Assignment:
Send back the line that contains "You are a computer-use" and all lines following it through the end of the data below, exactly, omitting pictures.

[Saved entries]
● ● ●

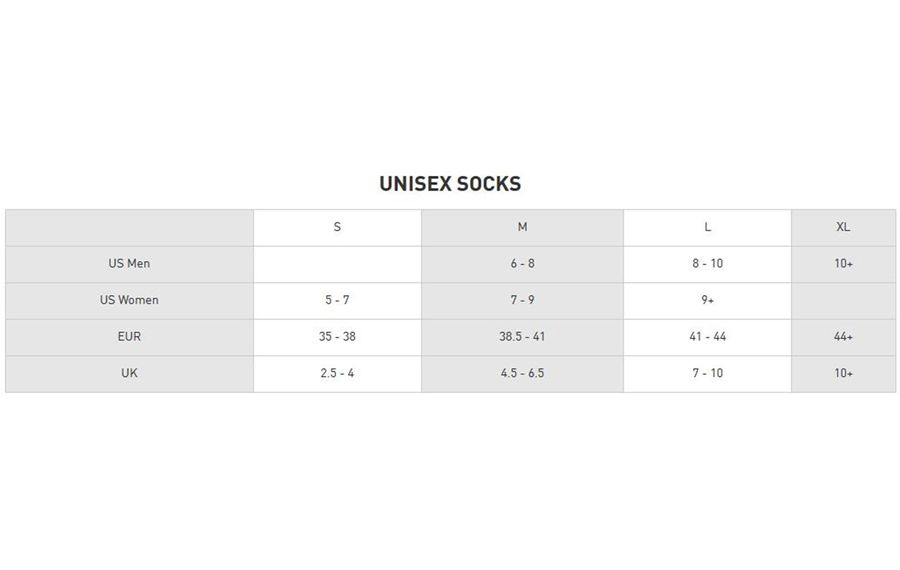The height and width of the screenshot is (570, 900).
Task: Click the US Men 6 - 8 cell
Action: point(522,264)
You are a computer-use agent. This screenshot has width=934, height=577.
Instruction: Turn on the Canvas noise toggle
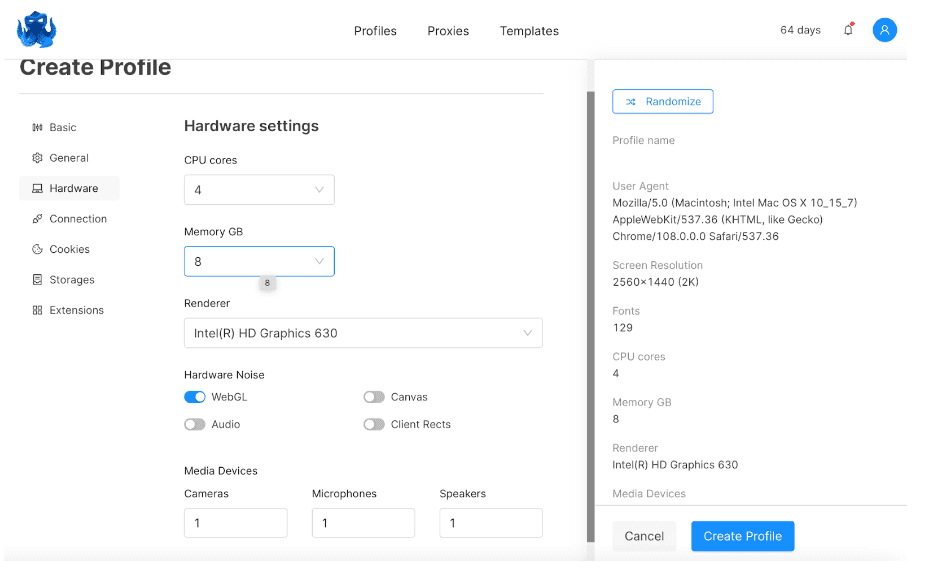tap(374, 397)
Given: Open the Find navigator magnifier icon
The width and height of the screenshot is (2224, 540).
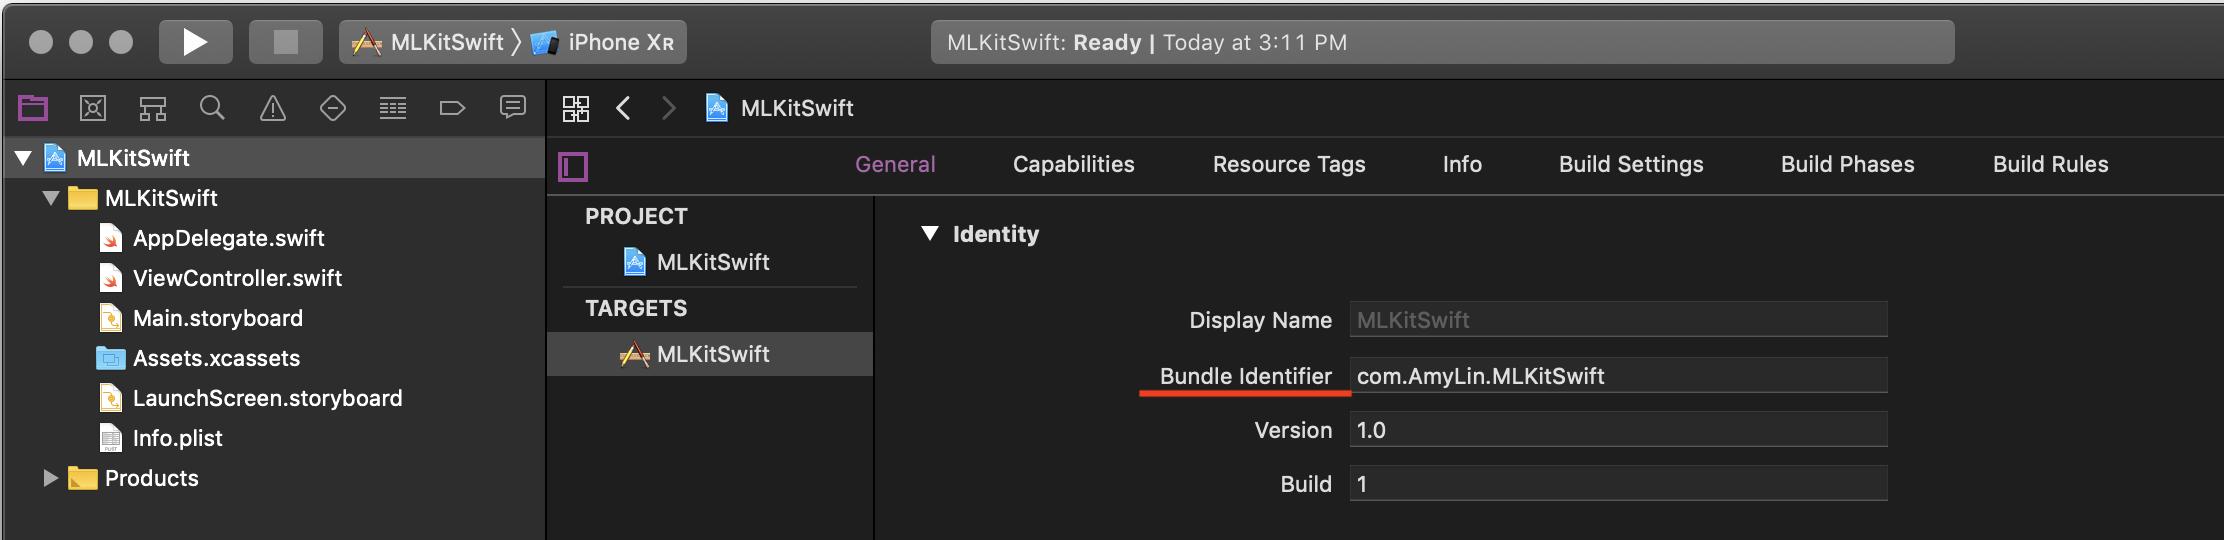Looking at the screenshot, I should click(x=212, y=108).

● ● ●

Task response:
You are a computer-use agent. This screenshot has width=934, height=577.
Instruction: Turn on the Canvas noise toggle
tap(374, 397)
Given: Open the Find navigator magnifier icon
The width and height of the screenshot is (2224, 540).
Looking at the screenshot, I should click(x=212, y=108).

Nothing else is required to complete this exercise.